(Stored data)
□ □ □ □ □ □ □
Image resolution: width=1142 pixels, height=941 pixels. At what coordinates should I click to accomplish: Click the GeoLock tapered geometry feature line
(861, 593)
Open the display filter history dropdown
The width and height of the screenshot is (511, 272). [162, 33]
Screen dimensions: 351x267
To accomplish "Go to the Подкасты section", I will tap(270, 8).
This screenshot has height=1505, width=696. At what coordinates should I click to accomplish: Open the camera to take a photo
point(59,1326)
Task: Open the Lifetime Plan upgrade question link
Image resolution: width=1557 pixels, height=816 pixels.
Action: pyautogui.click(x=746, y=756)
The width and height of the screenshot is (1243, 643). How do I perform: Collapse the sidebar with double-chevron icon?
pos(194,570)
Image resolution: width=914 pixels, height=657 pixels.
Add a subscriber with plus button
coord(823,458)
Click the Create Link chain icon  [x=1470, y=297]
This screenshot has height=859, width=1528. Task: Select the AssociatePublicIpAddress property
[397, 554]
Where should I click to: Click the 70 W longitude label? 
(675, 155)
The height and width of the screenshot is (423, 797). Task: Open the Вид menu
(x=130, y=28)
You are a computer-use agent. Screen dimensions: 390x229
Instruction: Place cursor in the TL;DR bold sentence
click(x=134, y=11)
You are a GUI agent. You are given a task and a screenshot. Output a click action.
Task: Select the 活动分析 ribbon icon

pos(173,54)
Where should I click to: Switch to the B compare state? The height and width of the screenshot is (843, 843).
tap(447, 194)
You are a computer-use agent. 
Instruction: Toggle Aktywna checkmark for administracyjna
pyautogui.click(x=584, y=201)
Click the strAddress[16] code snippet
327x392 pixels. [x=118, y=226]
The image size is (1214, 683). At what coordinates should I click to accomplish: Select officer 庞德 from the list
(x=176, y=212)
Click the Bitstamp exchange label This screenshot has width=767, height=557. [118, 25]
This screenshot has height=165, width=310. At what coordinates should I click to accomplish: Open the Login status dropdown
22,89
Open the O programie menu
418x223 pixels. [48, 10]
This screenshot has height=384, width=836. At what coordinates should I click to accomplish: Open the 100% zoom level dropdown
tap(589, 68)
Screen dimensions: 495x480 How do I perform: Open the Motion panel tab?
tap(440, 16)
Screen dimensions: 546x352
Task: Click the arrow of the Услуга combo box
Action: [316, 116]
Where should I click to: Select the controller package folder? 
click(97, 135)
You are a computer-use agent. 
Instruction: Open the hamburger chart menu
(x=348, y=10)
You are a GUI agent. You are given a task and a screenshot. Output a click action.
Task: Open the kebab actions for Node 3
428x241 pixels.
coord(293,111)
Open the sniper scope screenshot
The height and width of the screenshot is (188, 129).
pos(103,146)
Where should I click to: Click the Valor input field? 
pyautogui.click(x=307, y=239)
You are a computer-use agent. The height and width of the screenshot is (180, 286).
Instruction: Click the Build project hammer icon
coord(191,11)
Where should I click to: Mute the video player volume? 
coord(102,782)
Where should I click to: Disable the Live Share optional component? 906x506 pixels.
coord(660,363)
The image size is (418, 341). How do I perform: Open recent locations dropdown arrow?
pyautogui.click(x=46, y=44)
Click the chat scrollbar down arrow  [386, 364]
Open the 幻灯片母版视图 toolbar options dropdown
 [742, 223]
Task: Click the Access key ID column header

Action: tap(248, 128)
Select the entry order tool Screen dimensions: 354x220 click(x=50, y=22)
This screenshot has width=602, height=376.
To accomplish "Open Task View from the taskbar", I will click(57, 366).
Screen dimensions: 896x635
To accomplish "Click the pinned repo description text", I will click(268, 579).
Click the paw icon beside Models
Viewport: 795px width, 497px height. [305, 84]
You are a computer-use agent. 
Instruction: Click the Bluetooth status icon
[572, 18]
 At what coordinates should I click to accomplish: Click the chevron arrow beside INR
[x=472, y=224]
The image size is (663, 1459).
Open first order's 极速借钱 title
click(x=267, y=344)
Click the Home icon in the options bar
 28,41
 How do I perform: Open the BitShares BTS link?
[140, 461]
□ □ □ □ □ □ □
Copy word for word the stretch of entries above from the line that has "Screen dimensions: 351x267" through the line that has "Task: Open the Lifetime", both ends included, and nothing outside it.

§ EXERCISE RESPONSE
Screen dimensions: 351x267
To accomplish "Go to the Подкасты section", I will tap(270, 8).
This screenshot has height=1505, width=696. At what coordinates should I click to accomplish: Open the camera to take a photo
point(59,1326)
Task: Open the Lifetime Plan upgrade question link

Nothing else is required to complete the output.